I have Verizon too and use the same controls.

I really don't want to restrict the amount of data she uses, just the amount of time she uses. I suppose I could limit her to a certain amount so once she hits that she's done, forcing her to self regulate.

But that still doesn't stop her from using wifi, so it's looking like Askyourdad's suggestion is the best option so far.

B22S22's picture

I had to do this with both of my kids...

And too bad that they couldn't take their phone to school... after all, I never had a phone when I was in school and I survived. I know for a fact that my kids' high school has a pay phone and it works so I always made sure they had quarters!

It worked for both of them, that was their "currency" (that AND the computer AND the PS3).

My daughter is especially bad, she is such an introvert I'm afraid she's going to go pale and develop pink eyes because she'd rather be inside on her phone/computer than outside doing stuff. Taking the phone away helps with that some.

Unfreakingreal's picture

We have a no phone during dinner/breakfast/lunch policy. If we go out, phones have to stay in your bag or pocket. In the car, BS16 listens to music but he gets car sick so he doesn't text or surf the web while in the car. If we have a family outing, phones must be put away.
I HATE to see a family sitting in a restaurant and everyone is on a device and no one is talking.
It is a constant battle, but you HAVE to do it or else you never know what is going on with your kids until you see or hear about it on the news or on Youtube.

amber3902's picture

You raise a good point that maybe she's not able to prioritize.
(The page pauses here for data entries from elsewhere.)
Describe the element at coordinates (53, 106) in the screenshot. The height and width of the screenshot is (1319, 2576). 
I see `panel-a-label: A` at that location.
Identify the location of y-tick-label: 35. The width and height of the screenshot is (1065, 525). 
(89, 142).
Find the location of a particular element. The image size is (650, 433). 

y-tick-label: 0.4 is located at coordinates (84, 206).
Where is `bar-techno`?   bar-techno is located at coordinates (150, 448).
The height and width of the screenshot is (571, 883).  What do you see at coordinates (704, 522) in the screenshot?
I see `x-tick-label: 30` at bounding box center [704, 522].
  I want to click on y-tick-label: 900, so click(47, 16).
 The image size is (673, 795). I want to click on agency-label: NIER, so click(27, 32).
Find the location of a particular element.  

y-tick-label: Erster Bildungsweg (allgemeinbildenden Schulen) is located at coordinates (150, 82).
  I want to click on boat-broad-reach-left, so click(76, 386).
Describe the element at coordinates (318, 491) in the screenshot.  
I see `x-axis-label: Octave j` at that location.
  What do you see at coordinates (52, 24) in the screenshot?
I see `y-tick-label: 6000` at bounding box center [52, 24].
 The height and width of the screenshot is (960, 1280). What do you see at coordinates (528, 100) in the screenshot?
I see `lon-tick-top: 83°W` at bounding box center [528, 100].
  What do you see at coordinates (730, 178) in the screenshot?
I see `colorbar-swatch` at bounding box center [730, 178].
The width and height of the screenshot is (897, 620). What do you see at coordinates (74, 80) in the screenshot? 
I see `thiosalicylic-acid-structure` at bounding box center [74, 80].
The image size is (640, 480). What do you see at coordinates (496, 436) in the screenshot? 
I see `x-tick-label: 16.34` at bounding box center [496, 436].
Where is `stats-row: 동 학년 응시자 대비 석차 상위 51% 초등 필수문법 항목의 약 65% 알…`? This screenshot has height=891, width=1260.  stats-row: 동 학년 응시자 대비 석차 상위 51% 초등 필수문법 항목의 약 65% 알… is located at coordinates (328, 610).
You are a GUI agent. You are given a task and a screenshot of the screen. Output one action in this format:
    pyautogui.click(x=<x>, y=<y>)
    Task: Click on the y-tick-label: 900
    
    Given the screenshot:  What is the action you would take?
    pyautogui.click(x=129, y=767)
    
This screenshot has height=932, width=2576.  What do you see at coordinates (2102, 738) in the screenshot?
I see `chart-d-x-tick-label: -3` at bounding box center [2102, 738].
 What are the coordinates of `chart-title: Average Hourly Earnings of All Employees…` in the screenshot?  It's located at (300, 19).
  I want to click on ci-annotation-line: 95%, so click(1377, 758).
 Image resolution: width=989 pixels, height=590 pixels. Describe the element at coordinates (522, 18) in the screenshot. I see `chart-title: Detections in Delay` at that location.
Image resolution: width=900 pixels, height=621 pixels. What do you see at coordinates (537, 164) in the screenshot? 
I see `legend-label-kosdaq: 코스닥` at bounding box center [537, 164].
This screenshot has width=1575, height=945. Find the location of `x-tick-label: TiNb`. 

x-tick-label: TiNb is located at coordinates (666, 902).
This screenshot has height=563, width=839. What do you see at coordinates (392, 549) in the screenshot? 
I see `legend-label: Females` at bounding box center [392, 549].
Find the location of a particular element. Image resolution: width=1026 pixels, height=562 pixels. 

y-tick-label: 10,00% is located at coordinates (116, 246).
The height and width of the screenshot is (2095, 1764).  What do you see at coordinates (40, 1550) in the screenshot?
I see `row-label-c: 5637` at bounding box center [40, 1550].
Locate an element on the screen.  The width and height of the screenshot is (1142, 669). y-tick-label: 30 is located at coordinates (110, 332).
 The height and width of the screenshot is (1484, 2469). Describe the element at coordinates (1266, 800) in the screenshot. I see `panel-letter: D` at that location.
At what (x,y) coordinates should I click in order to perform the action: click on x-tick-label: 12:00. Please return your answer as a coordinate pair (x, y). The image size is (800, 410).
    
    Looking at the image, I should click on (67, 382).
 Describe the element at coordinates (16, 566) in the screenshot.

I'm taking away the iphone and getting her a prepaid flip phone that has only call/text ability.

amber3902's picture

iMessage? Is that a new app?

Funny, my daughter's school lets the students have cell phones. The teachers will even text reminders to their phones, let them take screen shots of what's written on the board. I guess they figure they can only control cell phone usage so much so might as well take advantage of it.